Há 48 anos, a Argentina vencia a Holanda e erguia sua primeira Copa
Kempes brilhou no Monumental, marcou duas vezes na final de 1978 e conduziu a seleção argentina ao seu primeiro título mundial
247 - A primeira estrela da Argentina nasceu em 25 de junho de 1978, no Estádio Monumental de Buenos Aires, em uma final carregada de drama, tensão e simbolismo. Diante da Holanda, a seleção comandada por César Luis Menotti venceu por 3 a 1 na prorrogação, conquistou sua primeira Copa do Mundo e consagrou Mario Kempes como o grande nome daquele Mundial.
Com seis gols no torneio, Kempes chegou à decisão como protagonista da equipe argentina. Foi dele o gol que abriu o placar no primeiro tempo e também o lance que recolocou a Argentina à frente na prorrogação, depois do empate holandês marcado por Nanninga perto do fim do tempo normal.

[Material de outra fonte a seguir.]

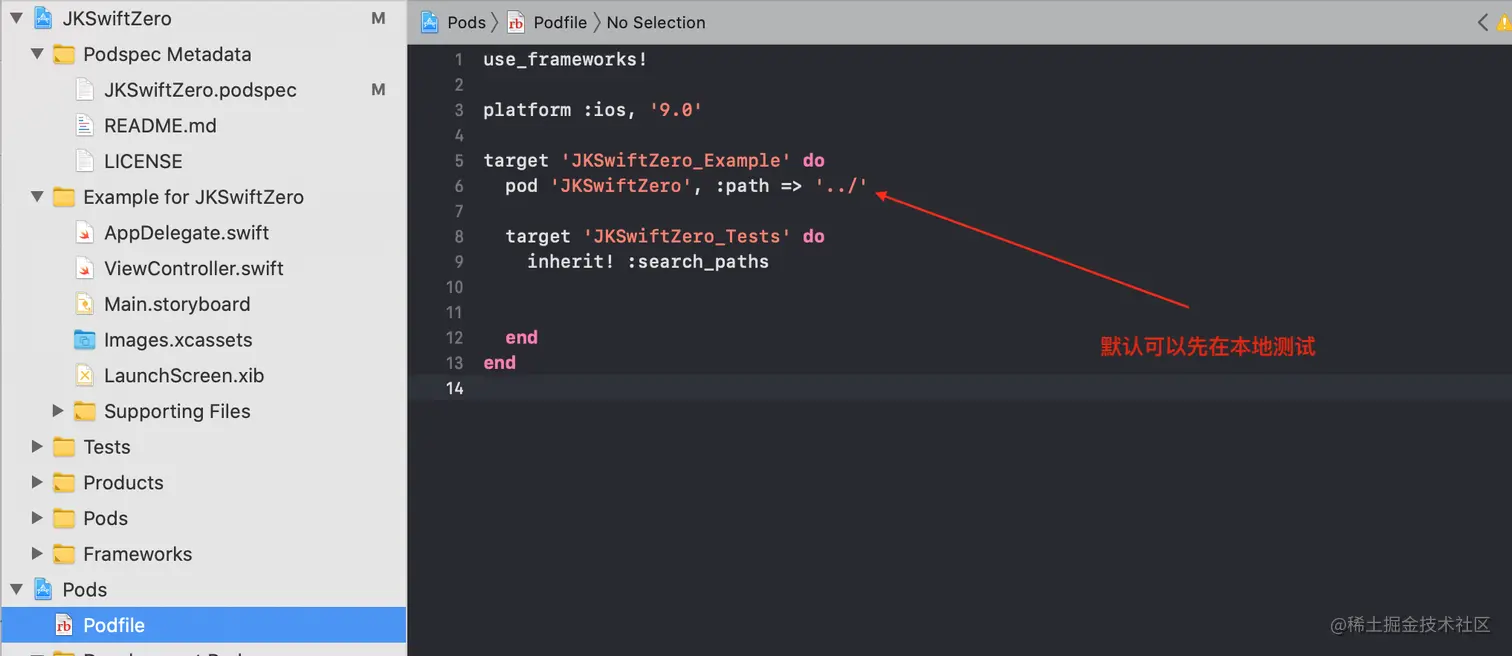Select the Products folder
This screenshot has height=656, width=1512.
[x=123, y=483]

Antes do tempo extra, a Holanda ainda esteve muito perto de mudar a história. Nos minutos finais, a seleção europeia acertou a trave e silenciou por instantes o Monumental, que vivia uma tarde de festa e apreensão. A bola não entrou. Na prorrogação, a Argentina reagiu com força, Kempes voltou a marcar e Bertoni fechou o placar.
A derrota manteve a Holanda distante do título mundial pela segunda Copa consecutiva. Vice em 1974, a equipe voltou à decisão em 1978 sem Johan Cruyff, que optou por não disputar o torneio.
A conquista argentina, porém, ultrapassa o campo esportivo. A Copa de 1978 foi disputada durante a ditadura militar instaurada no país em 1976, período de repressão que fez do Mundial uma vitrine política para o regime. A campanha também ficou marcada pela goleada por 6 a 0 sobre o Peru, resultado que garantiu a presença da Argentina na final e segue cercado de questionamentos históricos.
O título abriu uma nova era para o futebol argentino, que voltaria a conquistar o mundo em 1986 e 2022. Kempes entrou para a memória nacional como herói da primeira taça, enquanto o Monumental se consolidou como palco de uma das cenas mais emblemáticas das Copas.
A chuva de papel picado que tomou as arquibancadas virou a imagem-síntese daquele Mundial. Quase meio século depois, a final de 1978 permanece lembrada como uma vitória decisiva para a história esportiva da Argentina e como um episódio inseparável do contexto político que marcou o país naquele período.